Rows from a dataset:
::::::::::
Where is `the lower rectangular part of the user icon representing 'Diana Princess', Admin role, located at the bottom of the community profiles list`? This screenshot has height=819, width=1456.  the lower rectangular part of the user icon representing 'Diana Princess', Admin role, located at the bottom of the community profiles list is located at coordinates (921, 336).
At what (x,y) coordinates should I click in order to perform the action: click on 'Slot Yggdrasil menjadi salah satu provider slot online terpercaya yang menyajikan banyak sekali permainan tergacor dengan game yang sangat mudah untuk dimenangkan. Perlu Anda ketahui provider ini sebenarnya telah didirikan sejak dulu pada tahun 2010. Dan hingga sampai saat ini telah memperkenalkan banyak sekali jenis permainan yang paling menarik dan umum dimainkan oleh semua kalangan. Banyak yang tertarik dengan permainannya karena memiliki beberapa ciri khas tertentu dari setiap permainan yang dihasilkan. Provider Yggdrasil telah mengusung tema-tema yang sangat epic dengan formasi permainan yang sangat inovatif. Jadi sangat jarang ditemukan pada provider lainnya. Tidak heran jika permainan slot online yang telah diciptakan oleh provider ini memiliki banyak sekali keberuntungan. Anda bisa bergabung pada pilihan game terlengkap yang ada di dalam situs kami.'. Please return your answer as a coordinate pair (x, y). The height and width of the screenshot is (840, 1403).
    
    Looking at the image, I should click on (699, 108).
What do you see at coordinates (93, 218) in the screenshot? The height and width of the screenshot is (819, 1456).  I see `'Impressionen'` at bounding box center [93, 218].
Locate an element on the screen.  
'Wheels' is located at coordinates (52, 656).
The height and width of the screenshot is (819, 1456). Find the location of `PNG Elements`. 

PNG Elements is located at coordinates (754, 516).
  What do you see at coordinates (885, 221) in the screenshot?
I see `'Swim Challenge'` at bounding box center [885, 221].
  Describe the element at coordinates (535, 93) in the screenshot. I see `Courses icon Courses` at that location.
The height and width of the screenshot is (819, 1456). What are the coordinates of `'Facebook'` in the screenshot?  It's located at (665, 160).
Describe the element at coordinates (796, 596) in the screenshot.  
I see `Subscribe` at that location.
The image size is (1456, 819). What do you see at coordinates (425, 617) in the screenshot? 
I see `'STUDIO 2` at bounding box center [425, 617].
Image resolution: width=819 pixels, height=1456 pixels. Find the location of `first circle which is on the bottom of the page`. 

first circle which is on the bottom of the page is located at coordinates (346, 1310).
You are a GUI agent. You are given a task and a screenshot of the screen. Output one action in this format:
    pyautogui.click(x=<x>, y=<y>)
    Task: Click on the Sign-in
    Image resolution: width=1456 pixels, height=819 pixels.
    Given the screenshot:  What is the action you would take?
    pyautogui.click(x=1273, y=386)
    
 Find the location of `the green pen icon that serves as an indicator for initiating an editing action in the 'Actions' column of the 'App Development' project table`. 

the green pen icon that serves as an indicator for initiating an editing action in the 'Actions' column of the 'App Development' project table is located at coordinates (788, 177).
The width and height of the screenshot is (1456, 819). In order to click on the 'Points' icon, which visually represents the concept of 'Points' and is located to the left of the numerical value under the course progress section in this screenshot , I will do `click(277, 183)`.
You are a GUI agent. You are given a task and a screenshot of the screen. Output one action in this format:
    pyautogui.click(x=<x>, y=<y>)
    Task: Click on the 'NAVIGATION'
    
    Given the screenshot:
::::::::::
— Directions for this task —
Transcribe the portion of the records that begins with the line containing "Describe the element at coordinates (796, 596)" and ends with the line containing "pyautogui.click(x=1273, y=386)", copying every line between them unchanged, both boundary lines included.

— Right answer —
Describe the element at coordinates (796, 596) in the screenshot.  
I see `Subscribe` at that location.
The image size is (1456, 819). What do you see at coordinates (425, 617) in the screenshot? 
I see `'STUDIO 2` at bounding box center [425, 617].
Image resolution: width=819 pixels, height=1456 pixels. Find the location of `first circle which is on the bottom of the page`. 

first circle which is on the bottom of the page is located at coordinates (346, 1310).
You are a GUI agent. You are given a task and a screenshot of the screen. Output one action in this format:
    pyautogui.click(x=<x>, y=<y>)
    Task: Click on the Sign-in
    Image resolution: width=1456 pixels, height=819 pixels.
    Given the screenshot:  What is the action you would take?
    pyautogui.click(x=1273, y=386)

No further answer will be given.